WORK ITEM: Restate word for word the lines in the listing below, starting at the line containing "Image resolution: width=1024" and ending at the line containing "Screen dimensions: 1036x775", both included; leave out the rest.

*** INPUT RECORDS ***

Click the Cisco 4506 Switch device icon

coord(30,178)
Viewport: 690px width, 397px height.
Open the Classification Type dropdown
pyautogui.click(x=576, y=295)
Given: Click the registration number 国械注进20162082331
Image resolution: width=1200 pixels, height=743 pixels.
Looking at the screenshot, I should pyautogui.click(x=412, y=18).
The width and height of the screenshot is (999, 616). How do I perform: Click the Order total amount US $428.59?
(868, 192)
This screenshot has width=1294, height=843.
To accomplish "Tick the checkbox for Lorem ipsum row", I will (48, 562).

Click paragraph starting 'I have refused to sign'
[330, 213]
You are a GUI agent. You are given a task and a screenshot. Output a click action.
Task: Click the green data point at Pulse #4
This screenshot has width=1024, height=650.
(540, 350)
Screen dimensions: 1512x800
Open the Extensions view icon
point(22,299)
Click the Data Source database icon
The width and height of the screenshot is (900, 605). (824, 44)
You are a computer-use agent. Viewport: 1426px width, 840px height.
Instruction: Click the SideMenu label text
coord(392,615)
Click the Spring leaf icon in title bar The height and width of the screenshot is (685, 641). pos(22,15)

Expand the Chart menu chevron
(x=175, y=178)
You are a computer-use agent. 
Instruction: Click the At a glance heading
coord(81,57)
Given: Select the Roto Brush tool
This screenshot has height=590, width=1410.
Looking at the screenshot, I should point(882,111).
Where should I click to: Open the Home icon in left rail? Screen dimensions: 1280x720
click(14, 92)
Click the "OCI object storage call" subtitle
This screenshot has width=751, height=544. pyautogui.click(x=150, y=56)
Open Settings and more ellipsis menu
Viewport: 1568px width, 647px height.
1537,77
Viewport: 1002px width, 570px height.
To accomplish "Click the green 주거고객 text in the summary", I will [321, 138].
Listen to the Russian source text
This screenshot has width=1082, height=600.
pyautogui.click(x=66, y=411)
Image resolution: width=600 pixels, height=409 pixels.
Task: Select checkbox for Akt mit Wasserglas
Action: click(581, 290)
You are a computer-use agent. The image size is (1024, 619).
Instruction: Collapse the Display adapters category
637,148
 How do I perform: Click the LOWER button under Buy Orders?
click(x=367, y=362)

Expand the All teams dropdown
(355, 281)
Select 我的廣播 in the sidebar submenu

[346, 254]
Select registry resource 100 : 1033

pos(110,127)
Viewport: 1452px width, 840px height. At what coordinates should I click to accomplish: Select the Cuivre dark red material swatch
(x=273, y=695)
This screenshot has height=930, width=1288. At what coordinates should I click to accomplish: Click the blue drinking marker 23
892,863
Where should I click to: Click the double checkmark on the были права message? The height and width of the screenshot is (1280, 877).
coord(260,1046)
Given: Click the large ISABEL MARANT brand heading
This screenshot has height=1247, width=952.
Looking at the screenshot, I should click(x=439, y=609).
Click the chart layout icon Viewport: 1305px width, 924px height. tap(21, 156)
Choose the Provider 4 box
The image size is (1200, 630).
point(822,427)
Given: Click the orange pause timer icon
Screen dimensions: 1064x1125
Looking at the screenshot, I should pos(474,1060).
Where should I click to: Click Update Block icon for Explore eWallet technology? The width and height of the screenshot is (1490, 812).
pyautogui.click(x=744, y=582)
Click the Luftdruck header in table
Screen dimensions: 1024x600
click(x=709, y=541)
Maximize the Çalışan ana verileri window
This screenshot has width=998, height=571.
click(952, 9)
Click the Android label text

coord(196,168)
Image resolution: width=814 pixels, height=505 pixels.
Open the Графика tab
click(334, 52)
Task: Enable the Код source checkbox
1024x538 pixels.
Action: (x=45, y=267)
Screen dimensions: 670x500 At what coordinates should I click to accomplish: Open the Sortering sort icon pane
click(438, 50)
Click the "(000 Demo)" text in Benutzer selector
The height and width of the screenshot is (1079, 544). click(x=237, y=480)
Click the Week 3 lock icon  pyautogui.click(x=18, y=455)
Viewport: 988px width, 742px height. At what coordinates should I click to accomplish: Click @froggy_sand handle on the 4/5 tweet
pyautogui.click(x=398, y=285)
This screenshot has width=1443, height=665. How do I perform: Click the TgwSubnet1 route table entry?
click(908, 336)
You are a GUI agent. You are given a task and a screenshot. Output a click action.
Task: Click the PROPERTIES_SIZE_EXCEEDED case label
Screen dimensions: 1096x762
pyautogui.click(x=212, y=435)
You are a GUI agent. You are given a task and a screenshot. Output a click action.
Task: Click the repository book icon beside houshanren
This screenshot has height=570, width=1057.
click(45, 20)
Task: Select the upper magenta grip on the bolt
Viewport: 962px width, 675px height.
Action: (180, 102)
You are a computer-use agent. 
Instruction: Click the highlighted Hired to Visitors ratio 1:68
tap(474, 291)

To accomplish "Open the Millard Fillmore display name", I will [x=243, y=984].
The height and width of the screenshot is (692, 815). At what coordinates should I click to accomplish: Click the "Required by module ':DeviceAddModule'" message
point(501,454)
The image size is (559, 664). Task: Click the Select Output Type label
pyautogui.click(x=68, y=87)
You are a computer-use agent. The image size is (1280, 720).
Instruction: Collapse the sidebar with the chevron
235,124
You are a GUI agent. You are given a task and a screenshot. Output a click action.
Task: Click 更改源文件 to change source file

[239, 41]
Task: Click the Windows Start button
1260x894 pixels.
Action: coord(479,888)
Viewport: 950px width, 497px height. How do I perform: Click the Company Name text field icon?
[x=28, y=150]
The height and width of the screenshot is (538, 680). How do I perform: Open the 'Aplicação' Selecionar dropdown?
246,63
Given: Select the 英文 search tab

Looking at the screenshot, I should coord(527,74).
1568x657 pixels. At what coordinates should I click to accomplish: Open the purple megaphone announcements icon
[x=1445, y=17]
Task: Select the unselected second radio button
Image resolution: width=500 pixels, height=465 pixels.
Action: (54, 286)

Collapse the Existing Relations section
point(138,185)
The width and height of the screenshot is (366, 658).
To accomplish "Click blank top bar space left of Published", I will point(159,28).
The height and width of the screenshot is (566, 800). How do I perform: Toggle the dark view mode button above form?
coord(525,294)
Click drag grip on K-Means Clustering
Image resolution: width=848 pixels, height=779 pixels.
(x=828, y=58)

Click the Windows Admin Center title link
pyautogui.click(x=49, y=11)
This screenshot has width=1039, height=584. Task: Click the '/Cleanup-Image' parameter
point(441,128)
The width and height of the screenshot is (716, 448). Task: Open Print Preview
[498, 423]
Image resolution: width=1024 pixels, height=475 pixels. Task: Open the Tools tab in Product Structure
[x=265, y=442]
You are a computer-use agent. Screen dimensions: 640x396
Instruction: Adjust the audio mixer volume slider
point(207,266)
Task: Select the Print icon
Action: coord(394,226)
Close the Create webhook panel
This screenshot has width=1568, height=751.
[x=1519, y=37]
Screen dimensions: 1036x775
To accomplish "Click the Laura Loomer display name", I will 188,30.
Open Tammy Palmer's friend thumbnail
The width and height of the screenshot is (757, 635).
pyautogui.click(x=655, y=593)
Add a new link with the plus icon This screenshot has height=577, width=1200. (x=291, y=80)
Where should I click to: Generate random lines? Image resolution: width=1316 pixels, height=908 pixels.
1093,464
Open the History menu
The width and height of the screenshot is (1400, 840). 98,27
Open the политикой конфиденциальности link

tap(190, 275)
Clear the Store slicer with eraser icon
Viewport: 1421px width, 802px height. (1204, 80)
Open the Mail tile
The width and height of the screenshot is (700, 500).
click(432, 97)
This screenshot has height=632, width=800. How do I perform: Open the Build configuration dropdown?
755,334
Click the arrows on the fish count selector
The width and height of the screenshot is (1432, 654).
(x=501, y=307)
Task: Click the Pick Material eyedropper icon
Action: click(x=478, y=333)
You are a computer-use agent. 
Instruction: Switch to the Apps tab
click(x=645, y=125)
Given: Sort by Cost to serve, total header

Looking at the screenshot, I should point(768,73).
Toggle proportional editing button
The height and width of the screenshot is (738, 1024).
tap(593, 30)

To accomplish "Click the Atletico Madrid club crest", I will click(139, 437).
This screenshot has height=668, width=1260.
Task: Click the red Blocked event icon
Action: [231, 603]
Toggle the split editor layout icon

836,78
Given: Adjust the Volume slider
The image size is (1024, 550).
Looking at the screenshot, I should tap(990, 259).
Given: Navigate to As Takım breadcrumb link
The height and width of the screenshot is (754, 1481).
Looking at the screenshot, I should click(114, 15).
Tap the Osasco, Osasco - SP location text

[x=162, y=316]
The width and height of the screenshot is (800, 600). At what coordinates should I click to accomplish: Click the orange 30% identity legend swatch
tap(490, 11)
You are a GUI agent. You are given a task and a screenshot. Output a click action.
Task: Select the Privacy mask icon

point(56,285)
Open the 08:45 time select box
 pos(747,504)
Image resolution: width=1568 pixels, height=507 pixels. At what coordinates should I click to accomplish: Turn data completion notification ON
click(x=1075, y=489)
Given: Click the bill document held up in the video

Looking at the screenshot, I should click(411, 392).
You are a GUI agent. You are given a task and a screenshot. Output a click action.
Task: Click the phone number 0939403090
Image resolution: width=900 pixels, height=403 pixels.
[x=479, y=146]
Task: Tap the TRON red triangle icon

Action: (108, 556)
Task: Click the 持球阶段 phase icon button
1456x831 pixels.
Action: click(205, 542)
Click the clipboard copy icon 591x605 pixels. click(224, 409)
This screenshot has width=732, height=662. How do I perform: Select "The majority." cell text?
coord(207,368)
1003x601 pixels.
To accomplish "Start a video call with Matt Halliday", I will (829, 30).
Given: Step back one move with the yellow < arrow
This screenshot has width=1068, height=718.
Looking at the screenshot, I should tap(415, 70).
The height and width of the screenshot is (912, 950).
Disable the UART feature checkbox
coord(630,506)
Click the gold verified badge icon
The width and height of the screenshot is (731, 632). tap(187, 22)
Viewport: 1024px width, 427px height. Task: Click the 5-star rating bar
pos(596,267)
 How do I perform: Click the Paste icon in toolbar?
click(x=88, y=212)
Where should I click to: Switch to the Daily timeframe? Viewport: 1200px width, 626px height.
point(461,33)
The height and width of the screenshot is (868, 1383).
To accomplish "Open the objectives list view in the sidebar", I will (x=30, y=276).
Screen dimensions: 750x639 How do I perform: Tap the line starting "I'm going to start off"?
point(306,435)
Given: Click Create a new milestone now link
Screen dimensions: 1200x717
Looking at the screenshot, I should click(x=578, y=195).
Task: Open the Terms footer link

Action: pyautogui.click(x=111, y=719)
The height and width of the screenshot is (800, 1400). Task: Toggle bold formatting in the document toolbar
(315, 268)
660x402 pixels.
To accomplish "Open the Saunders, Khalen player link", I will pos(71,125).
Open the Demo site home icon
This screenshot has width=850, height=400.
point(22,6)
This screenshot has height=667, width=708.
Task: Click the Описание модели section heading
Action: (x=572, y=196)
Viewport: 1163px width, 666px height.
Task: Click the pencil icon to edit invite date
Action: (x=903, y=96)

***

EXERCISE RESULT:
Image resolution: width=1024 pixels, height=475 pixels. Task: Open the Tools tab in Product Structure
[x=265, y=442]
You are a computer-use agent. Screen dimensions: 640x396
Instruction: Adjust the audio mixer volume slider
point(207,266)
Task: Select the Print icon
Action: coord(394,226)
Close the Create webhook panel
This screenshot has width=1568, height=751.
[x=1519, y=37]
Screen dimensions: 1036x775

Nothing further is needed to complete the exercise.